• _DOCUMENT SECTION_

Now we flatten the filtered data and look at the mean and standard deviation

In [None]:
filtered_data = flatten_data(filtered_data)
filtered_data.head()

In [None]:
filtered_data.tail()

In [None]:
filtered_mean = np.mean(filtered_data)
filtered_mean

In [None]:
filtered_std = np.std(filtered_data)
filtered_std

Lets look at the differences between the filtered mean and standard deviation and the original data.

In [None]:
data_mean - filtered_mean

In [None]:
1- filtered_std/data_std

In [None]:
averaged_stability_rules = generate_stability_rules(filtered_data)

base = generate_line_chart(x_title="Time (h:m:s)", y_title="Voltage (kV)", y_scale=(88.5, 92), time_unit="hoursminutesseconds")

alt.layer(base, averaged_stability_rules, data=filtered_data,
          title="Voltage over {} seconds after filtering".format(time_period(filtered_data)), 
          config={"background": "white"},
          width = 875
         )

## Conclusion

By filtering the data using a rolling average to cancel the 50Hz signal we reduce the standard deviation of the signal by 89.6704%. As you can see from the charts above, the filtered signal is more stable. The max and min are now very close to the stability bounds. The filtered data has only 91ms seconds of instability in 10 minutes.

In [None]:
np.max(filtered_data["Value"])

In [None]:
np.min(filtered_data["Value"])

In [None]:
unstable_milliseconds = unstable_seconds(filtered_data, sampling_rate=1000) * 1000
unstable_milliseconds

• _RECORDED INFORMATION_
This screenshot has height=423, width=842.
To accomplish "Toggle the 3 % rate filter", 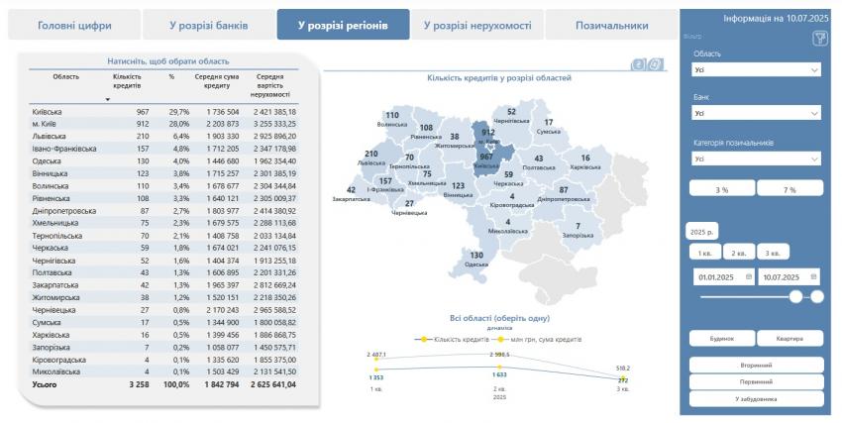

* * *

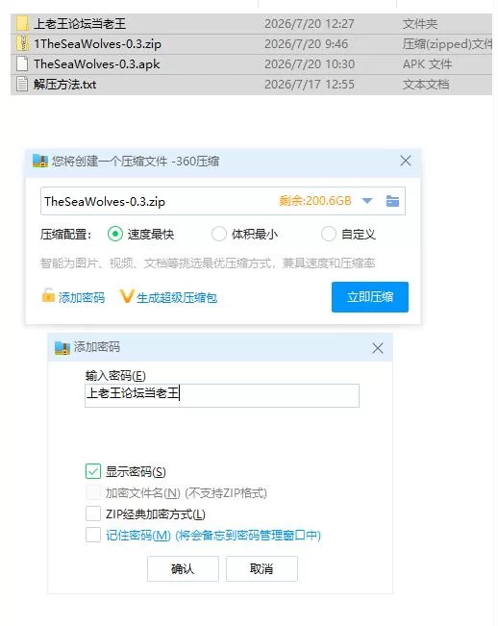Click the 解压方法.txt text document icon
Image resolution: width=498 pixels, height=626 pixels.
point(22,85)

• _STATED EXERCISE A_
According to the conclusion of the voltage notebook, by what percentage does filtering reduce the signal's standard deviation?
• _STATED EXERCISE B_
Turn the part of the listing that opens with the line containing "Click the 解压方法.txt text document icon" and closes with the line containing "point(22,85)" into a JSON list of strings, one string per line, skipping blank lines and leaving out the pictures.
The voltage notebook and the listing have no connection to each other.

• _OUTPUT A_
89.6704%

• _OUTPUT B_
[
  "Click the 解压方法.txt text document icon",
  "Image resolution: width=498 pixels, height=626 pixels.",
  "point(22,85)"
]